Another important consideration is opening up safe forums for dialogue to help people understand what constitutes suitable behaviour that does not make others uncomfortable or inhibit them from doing their work effectively. As Nichols says:
In my experience, if you want people to change their behaviour, you don’t do it by making them feel bad. Most people aren’t evil and, despite the headlines, are well-intentioned. So they don’t intend to harass others, but they do lack understanding of their background, cultural issues and the like. As a result, it’s about raising awareness so people think twice before doing or saying something inappropriate.

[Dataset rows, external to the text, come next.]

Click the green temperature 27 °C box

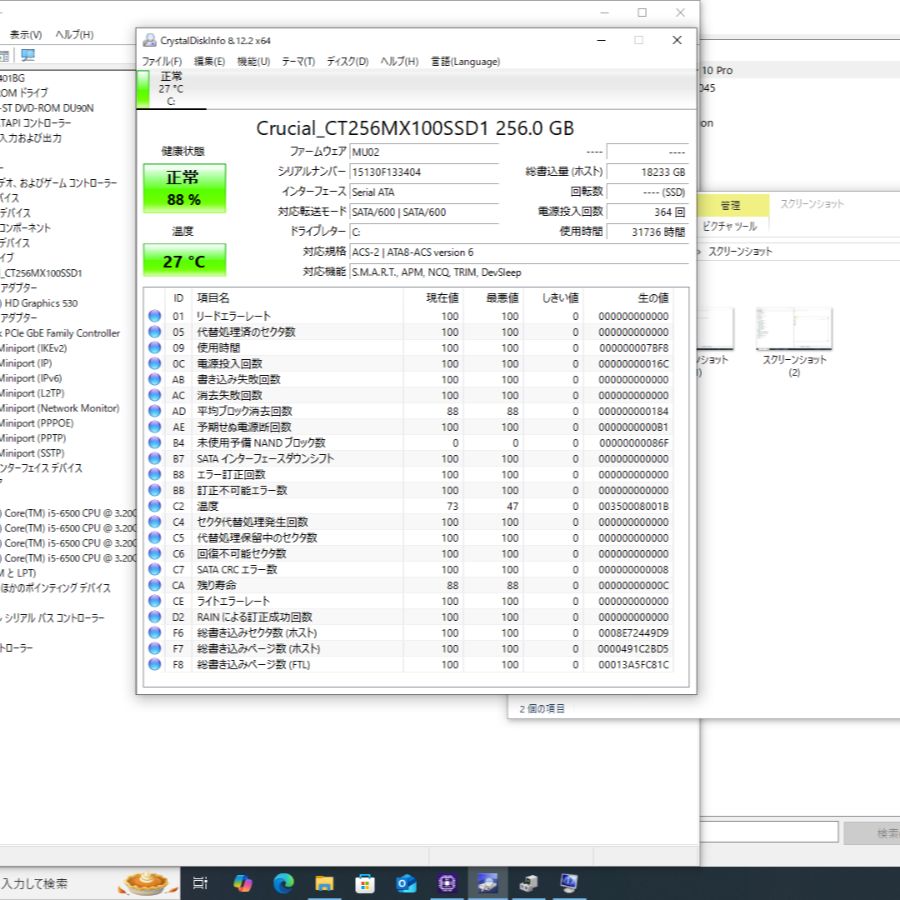pyautogui.click(x=183, y=261)
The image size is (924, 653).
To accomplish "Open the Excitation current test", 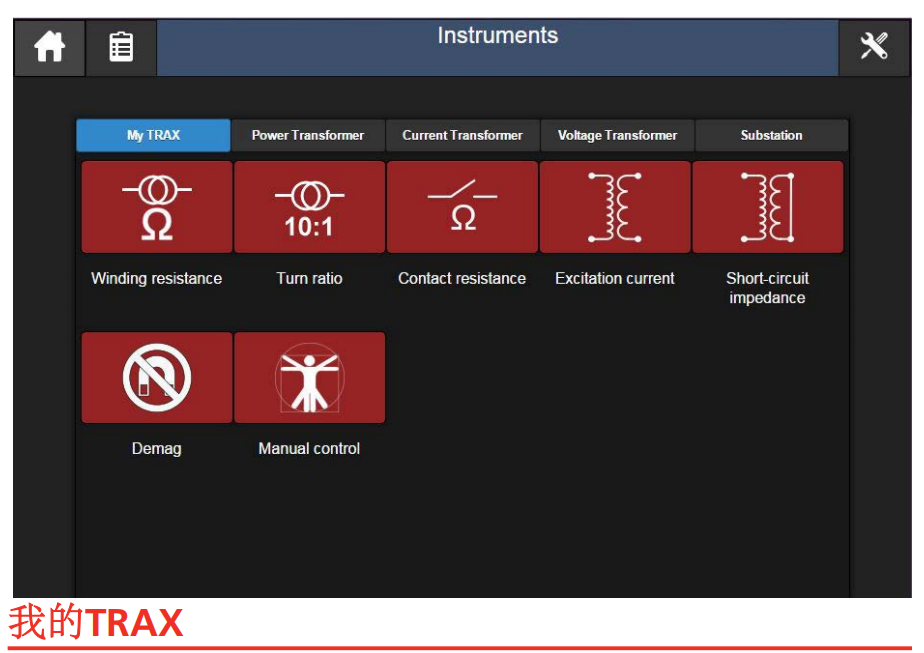I will point(615,206).
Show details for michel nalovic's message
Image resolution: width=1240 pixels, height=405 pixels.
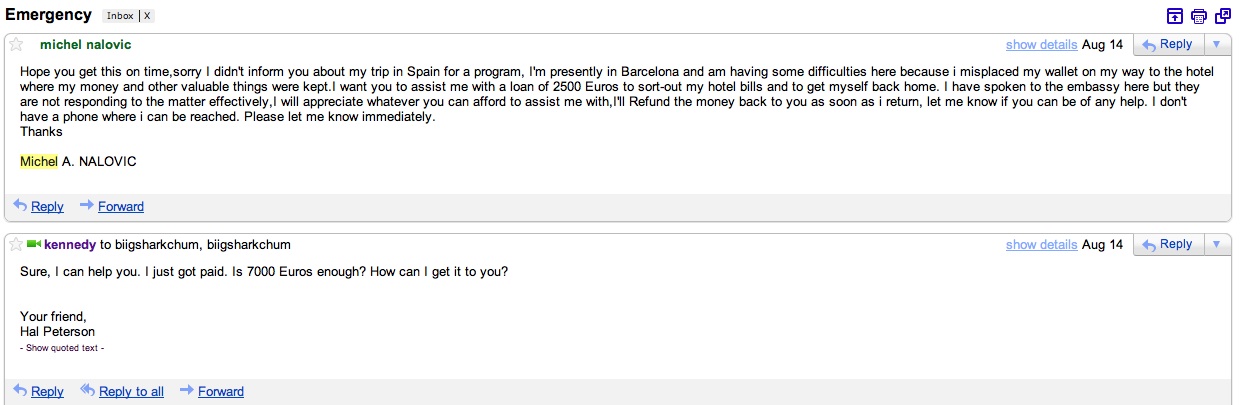pos(1041,45)
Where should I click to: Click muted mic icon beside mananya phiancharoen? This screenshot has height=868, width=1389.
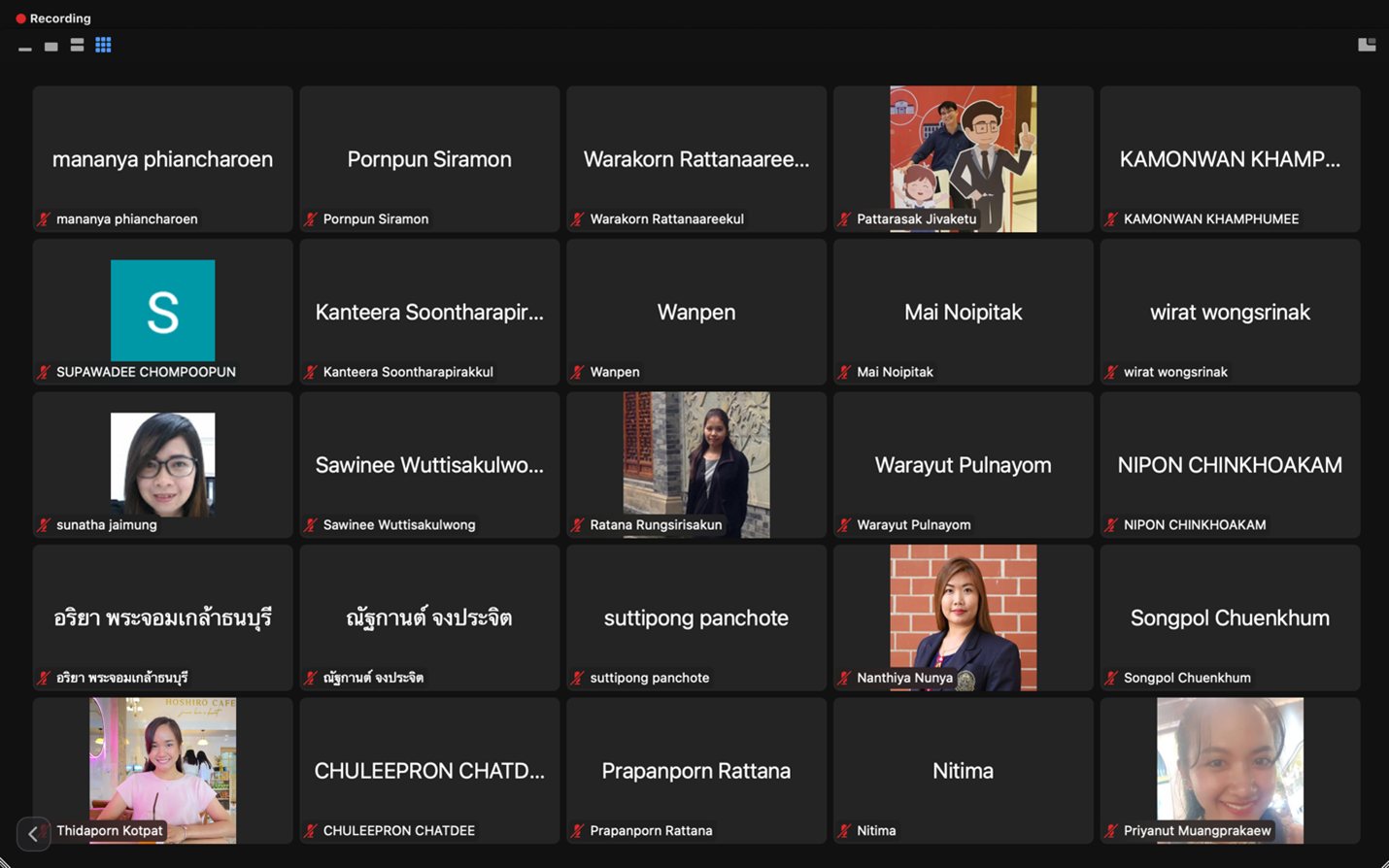[44, 219]
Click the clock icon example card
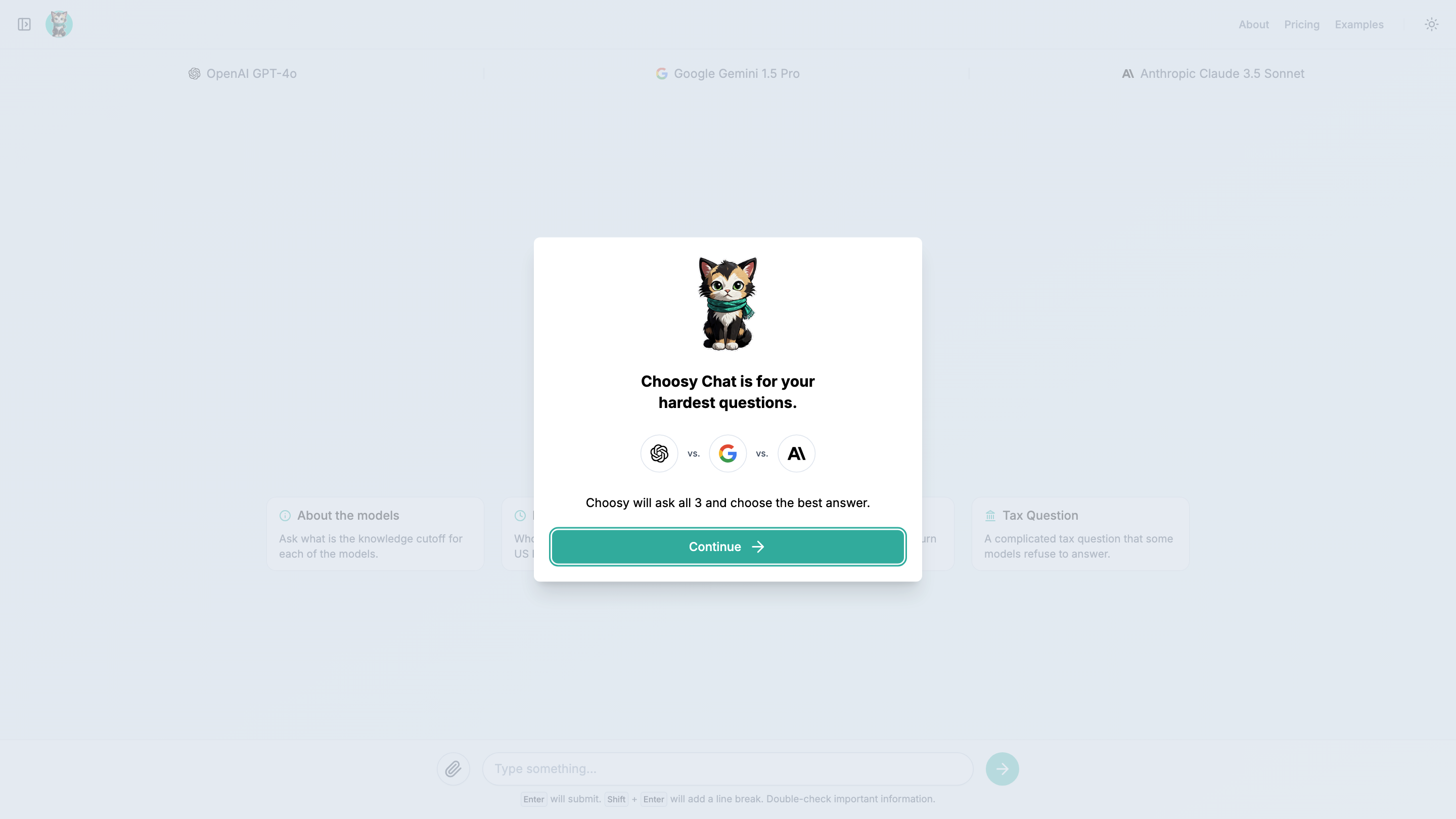Image resolution: width=1456 pixels, height=819 pixels. (518, 533)
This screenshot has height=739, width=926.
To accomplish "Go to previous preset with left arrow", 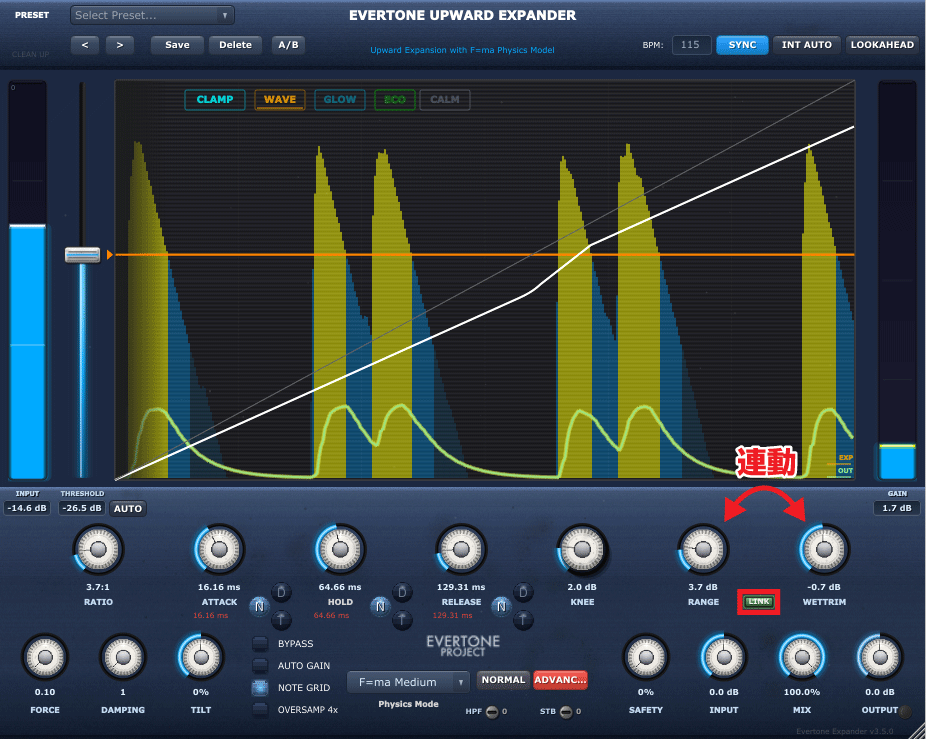I will 85,45.
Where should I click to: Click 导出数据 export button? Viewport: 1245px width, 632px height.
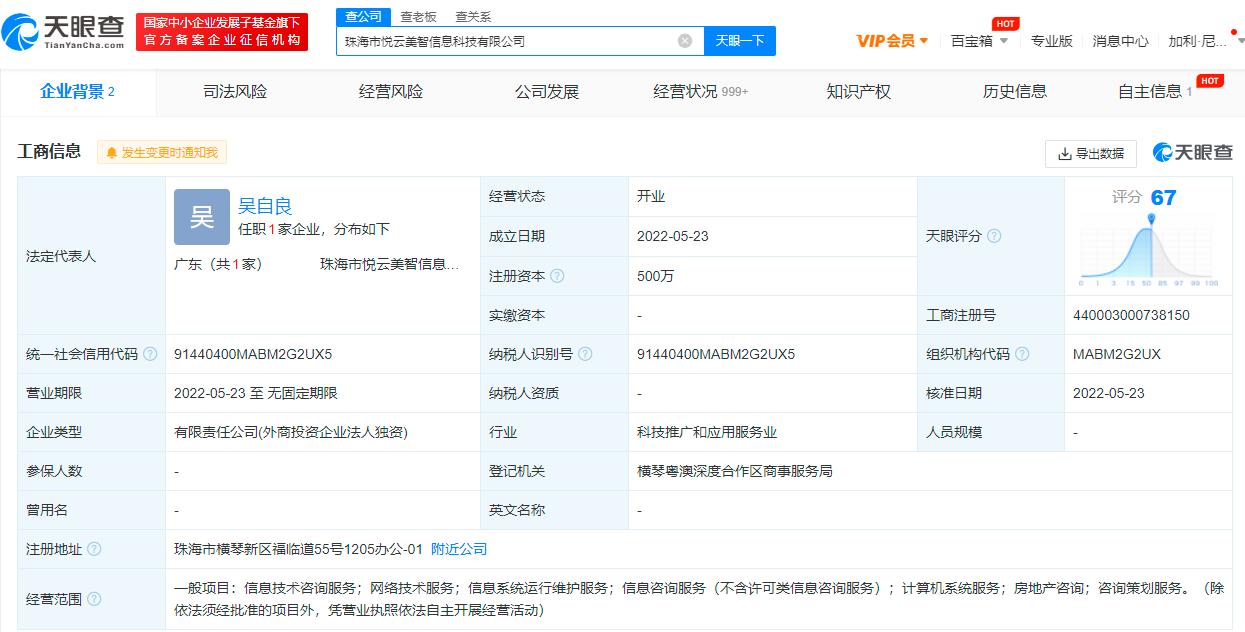click(1090, 153)
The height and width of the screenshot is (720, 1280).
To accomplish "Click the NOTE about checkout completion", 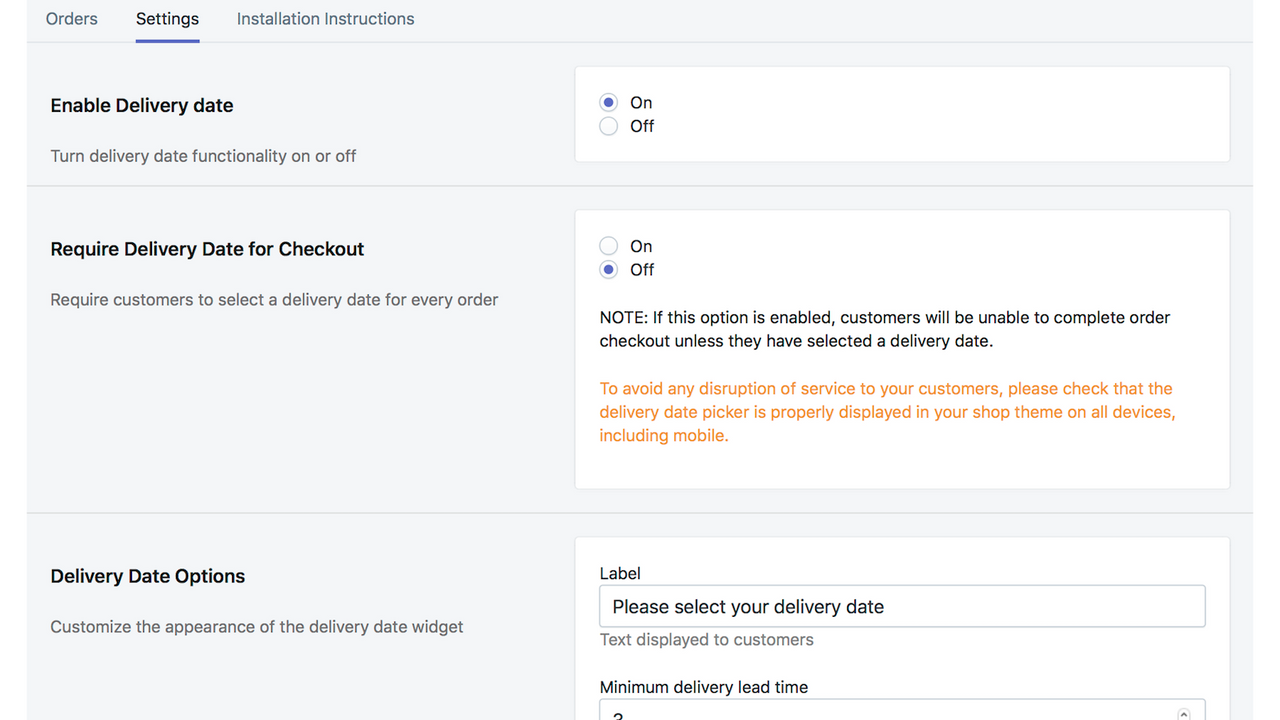I will point(884,328).
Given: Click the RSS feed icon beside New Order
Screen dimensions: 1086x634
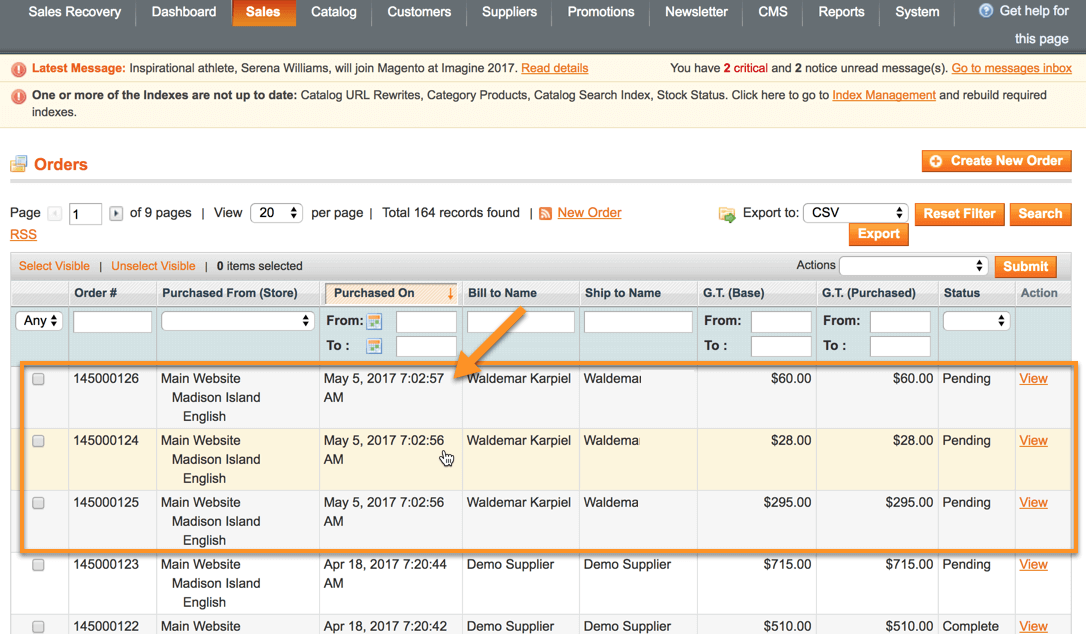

The problem is that if such matters are not addressed and discussions not held, spin-off problems can end up being created elsewhere. Nichols explains:
While there’s a clear, established link between sexism and sexual harassment, one of the things that employers need to be careful about is not going too far and trying to avoid claims by handicapping people. For example, some people are saying they no longer know where the line is and so won’t talk to that person or go on a client trip alone with them, but that can end up hampering another’s career. Because the issue is that if you don’t have any trust in an organisation, nothing works.
One of the many reasons we are hearing so much more about sexual harassment as an issue than we did in the past is that its definition has broadened as younger people in particular start to define and redefine what constitutes appropriate behaviour.
As a result, I would tend to agree with the wise words of Valerie Nichols when she says:
My advice is to upgrade from the golden rule of ‘do to others as you would like things done to you’ to the platinum rule of ‘treat others as they would like to be treated’.